Durant son séjour en convalescence, voulant répondre seul à une urgence urinaire, Papi avait même tenté de battre le record du monde en solo de contorsion, catégorie Sénior quatre étoiles. Il a échoué de peu mais entre nous, on n'a toujours pas compris comment il avait fait pour retirer la tablette qui se trouvait devant lui, pourtant solidement arrimée à son fauteuil, et dont la fonction première était justement de l’empêcher de se lever. Toujours est-il que dans le feu de l'action, il a oublié qu'il avait un fil à la patte (la sonde urinaire, vous vous souvenez ? mais savait-il encore qu’elle était là… allez savoir). Ledit fil à la patte en a évidemment profité pour se désadapter sournoisement de la poche qui sert à récupérer le précieux liquide.
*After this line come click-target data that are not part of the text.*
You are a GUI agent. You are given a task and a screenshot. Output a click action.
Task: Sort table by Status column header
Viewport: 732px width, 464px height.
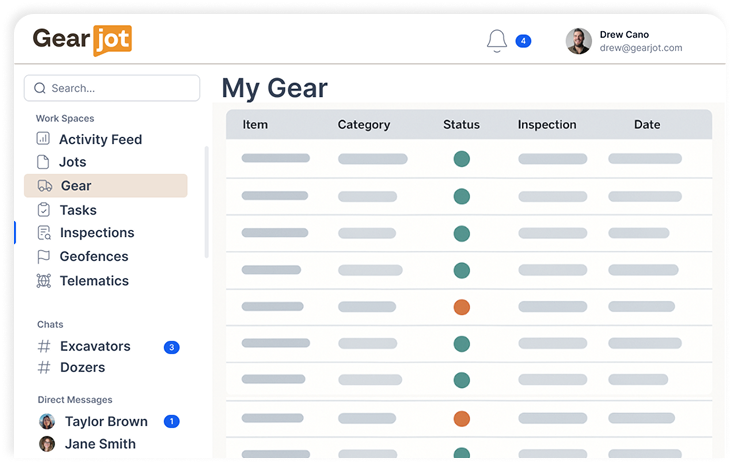click(461, 125)
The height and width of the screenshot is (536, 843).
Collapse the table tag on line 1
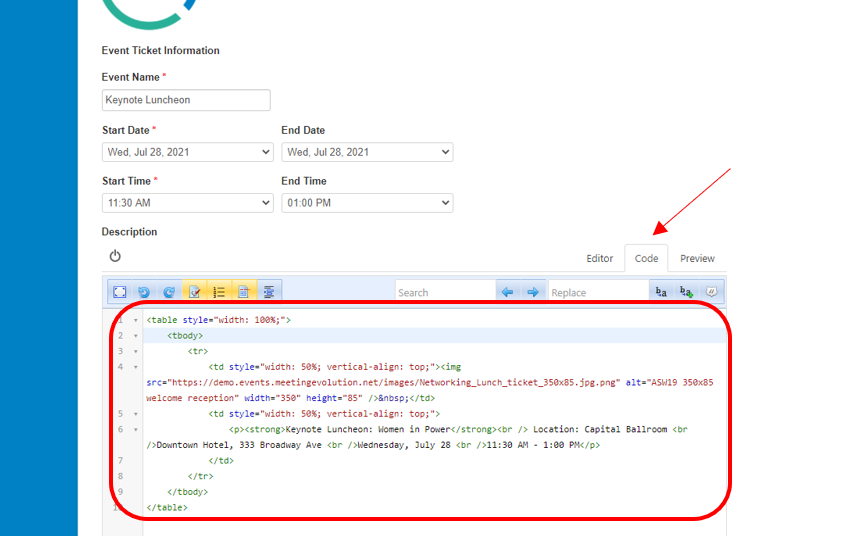coord(136,320)
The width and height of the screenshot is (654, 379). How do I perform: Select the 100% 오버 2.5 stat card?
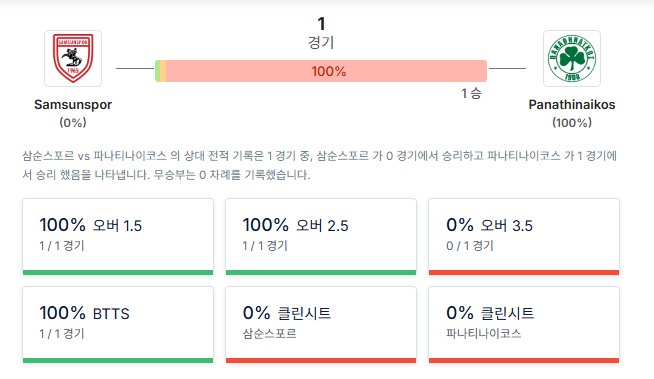(321, 236)
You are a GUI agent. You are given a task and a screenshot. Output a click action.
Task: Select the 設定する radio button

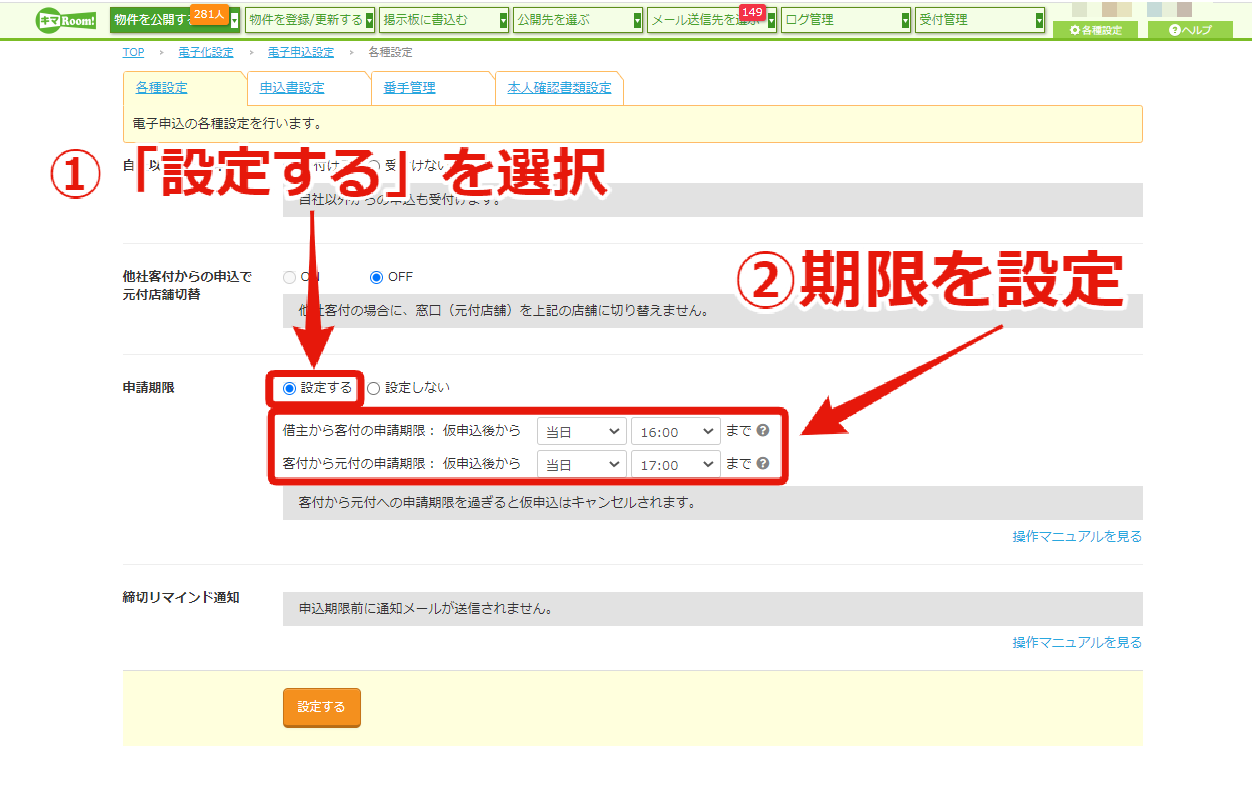(290, 388)
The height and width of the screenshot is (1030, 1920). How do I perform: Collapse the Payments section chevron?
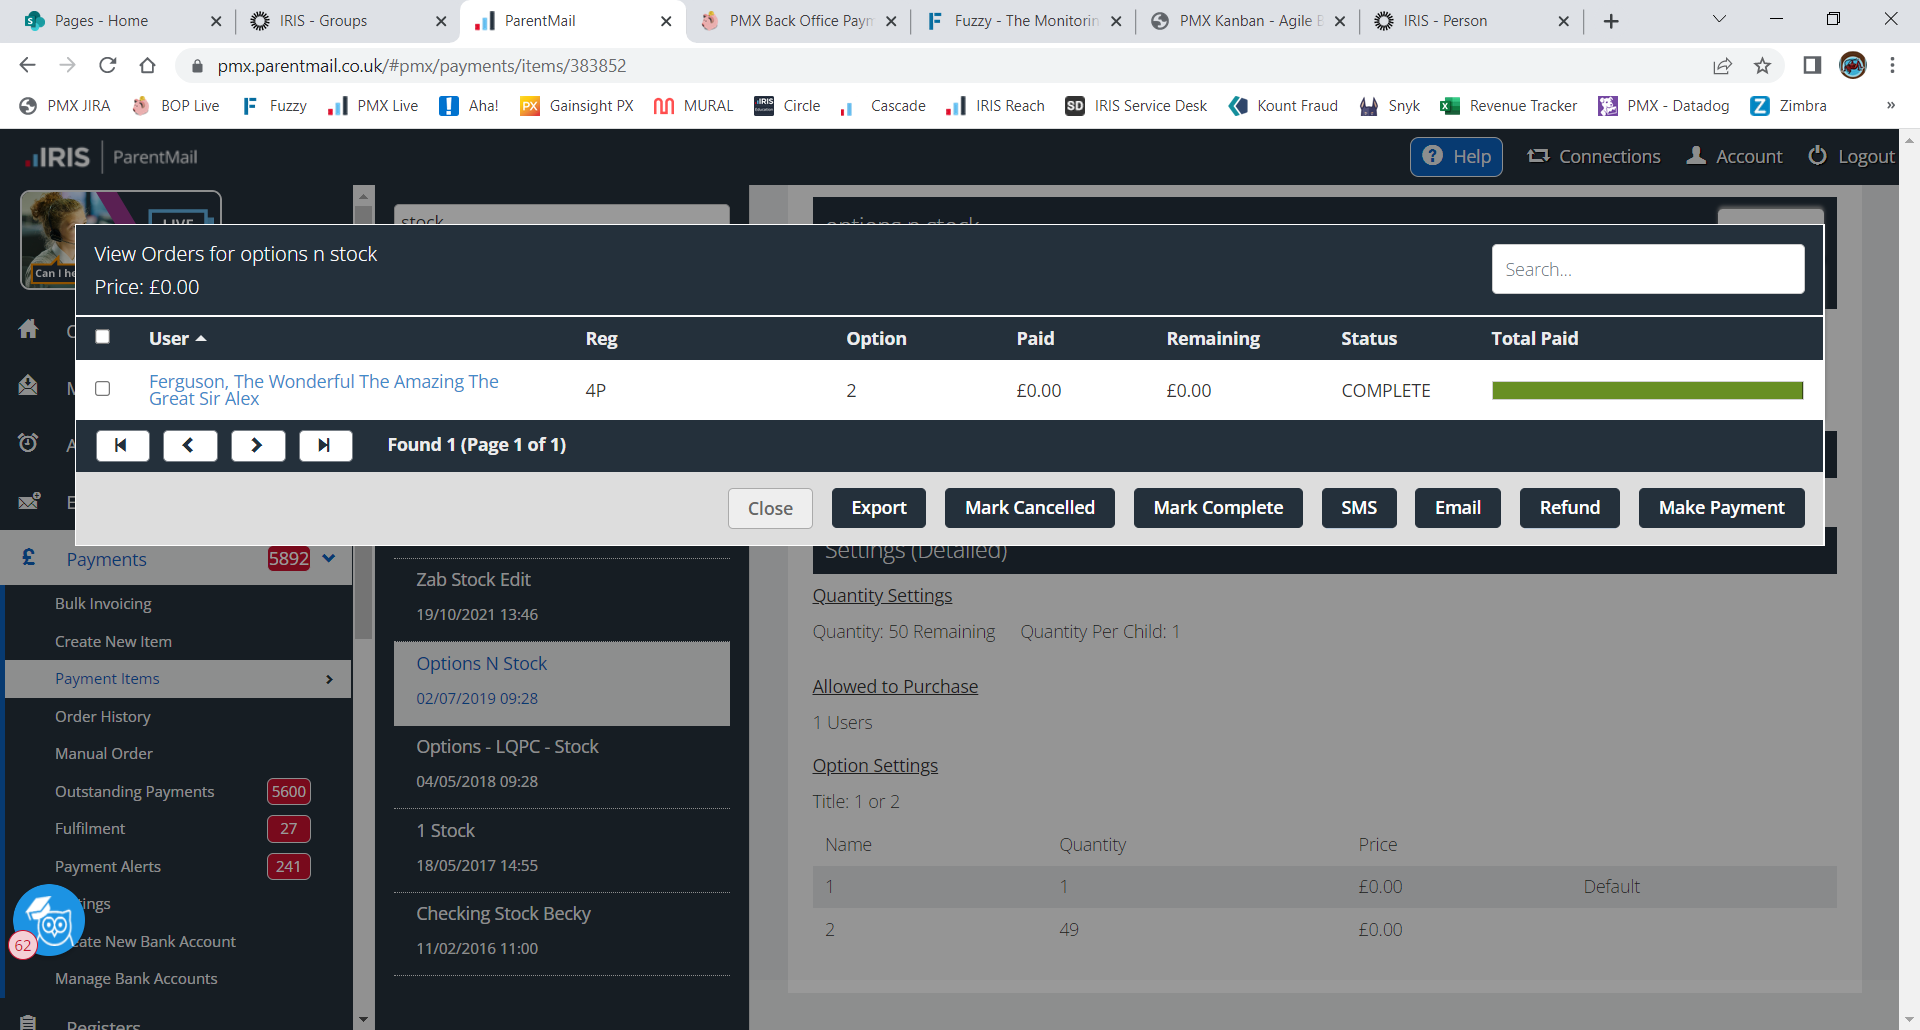(329, 559)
Liquide qui dans la foulée s’est répandu de manière tout à fait déloyale sur le sol. Tant et si bien que notre Papi National a fait le plus spectaculaire des vols planés, après un triple salto arrière, pour finir par aller s'aplatir violemment la trombinette contre la cuvette des toilettes, laquelle a bien entendu choisi précisément ce moment-là pour se mettre en travers de son chemin. On croit que c'est là uniquement pour vous rendre service ces machins-là, mais en fait pas toujours. Il avait donc réussi à faire tout seul le parcours, improbable et digne d’une finale de Koh-Lanta, entre le fauteuil et les WC. Cette mésaventure lui a évidemment valu un nouvel aller-retour aux urgences (quand on est sur place, c'est quand même vachement plus pratique, autant en profiter) et il nous est revenu victorieux quelques heures plus tard, avec sur le front 7 points (de suture, à défaut de score), diverses égratignures, quelques pansements, et au total une belle tête de vainqueur. Après quelques froncements de sourcils bienveillants de notre part, Papi a quand même fini par reconnaître, honteux et confus, qu'il n'était plus tout à fait en mesure d'aller faire pipi tout seul. Pour quoi faire d'ailleurs, on se le demande, puisque sa sonde se charge de tout le boulot pour lui faciliter les choses. Il jura même, mais un peu tard, qu'on ne l'y prendrait plus…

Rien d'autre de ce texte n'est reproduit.